Le groupe auquel j’appartiens occupe une place singulière dans cette assemblée, qui lui permet de prendre de la distance par rapport aux oppositions parfois trop caricaturalement partisanes et de tenir souvent un langage plus équilibré, me semble-t-il, sur les grands sujets, particulièrement les sujets économiques.

Monsieur le secrétaire d’État, avec des prévisions de croissance revues légèrement à la baisse par l’INSEE et le FMI – 1, 3 % en 2016 et 1, 2 % en 2017, au lieu de 1, 5 % –, les anticipations du Gouvernement risquent de se révéler à nouveau trop optimistes.

Il est vrai que les incertitudes aux niveaux national et international sont fortes, ce qui rend toute prévision fragile. Cependant, si le scénario le moins favorable se confirme, une croissance plus faible entraînera moins de recettes fiscales que prévu, ce qui risque d’aggraver le déficit public que le Gouvernement a décidé de faire repasser sous la barre des 3 % du PIB l’an prochain.

Le prochain gouvernement, quelle que soit la majorité dont il procède, devra enrayer effectivement la hausse inexorable des dépenses publiques, mais aussi éviter des mesures d’austérité trop brutales, à cause de leur effet récessif sur l’économie.

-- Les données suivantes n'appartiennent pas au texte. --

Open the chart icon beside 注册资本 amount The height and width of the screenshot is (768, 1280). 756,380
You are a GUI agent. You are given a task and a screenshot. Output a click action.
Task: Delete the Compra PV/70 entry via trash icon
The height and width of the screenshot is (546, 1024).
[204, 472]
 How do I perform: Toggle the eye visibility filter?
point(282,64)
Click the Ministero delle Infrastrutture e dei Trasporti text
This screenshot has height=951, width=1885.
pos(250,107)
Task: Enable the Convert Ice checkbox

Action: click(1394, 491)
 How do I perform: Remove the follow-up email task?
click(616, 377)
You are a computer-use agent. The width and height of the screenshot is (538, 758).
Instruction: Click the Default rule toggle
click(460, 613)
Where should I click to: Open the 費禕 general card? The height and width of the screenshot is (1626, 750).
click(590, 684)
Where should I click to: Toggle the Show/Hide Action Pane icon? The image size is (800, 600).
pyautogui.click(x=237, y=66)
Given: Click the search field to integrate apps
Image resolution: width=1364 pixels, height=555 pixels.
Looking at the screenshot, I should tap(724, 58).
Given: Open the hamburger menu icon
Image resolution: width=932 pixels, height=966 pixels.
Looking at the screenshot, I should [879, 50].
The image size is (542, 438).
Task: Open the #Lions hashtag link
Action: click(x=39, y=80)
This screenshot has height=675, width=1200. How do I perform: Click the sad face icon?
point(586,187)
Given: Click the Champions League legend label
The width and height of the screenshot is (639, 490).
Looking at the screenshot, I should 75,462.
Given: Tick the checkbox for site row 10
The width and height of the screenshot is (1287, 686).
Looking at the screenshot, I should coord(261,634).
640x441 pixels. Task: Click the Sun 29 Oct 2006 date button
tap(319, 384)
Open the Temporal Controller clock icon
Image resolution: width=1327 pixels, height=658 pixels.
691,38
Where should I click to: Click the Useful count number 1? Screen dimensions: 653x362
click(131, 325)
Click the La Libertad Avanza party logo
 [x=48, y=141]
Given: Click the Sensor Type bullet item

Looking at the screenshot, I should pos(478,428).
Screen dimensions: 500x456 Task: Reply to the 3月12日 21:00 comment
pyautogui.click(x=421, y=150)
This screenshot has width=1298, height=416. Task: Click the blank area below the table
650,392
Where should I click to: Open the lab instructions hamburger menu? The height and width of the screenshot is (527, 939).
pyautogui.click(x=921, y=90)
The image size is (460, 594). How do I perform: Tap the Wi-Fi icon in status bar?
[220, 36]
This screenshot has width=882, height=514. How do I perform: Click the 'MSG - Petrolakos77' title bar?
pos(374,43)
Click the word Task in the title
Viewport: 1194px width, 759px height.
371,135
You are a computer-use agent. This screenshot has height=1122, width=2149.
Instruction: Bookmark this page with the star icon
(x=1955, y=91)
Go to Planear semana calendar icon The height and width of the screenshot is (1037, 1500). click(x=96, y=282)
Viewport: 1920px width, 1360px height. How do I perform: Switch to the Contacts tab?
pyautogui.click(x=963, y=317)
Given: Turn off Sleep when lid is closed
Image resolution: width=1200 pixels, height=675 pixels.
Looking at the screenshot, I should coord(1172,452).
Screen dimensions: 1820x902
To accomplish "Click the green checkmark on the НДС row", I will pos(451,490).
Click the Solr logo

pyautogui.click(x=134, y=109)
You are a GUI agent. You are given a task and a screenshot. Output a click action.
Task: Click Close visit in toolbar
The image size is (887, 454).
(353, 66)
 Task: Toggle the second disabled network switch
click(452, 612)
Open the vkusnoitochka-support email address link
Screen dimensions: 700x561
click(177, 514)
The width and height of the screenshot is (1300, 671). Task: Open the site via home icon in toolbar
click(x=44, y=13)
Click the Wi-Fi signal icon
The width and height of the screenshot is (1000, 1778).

Au Parlement, nous le savons bien, mes chers collègues, il existe une règle stricte, prévue par l’article 40 de la Constitution, qui empêche de déposer un amendement ayant pour conséquence de réduire les recettes ou de créer une charge nouvelle. Le prochain gouvernement devrait peut-être se soumettre à une règle semblable : ne pas réduire les recettes, sauf à compenser ces réductions par des recettes équivalentes, mais ne pas créer non plus de nouvelles dépenses. Monsieur le secrétaire d’État, je vous invite à vous tenir à une telle règle !

Réduire les dépenses apparaît plus que jamais souhaitable. Toutefois, en pratique, cette réduction est difficile à mettre en œuvre sans entraîner des effets récessifs dommageables aux finances publiques.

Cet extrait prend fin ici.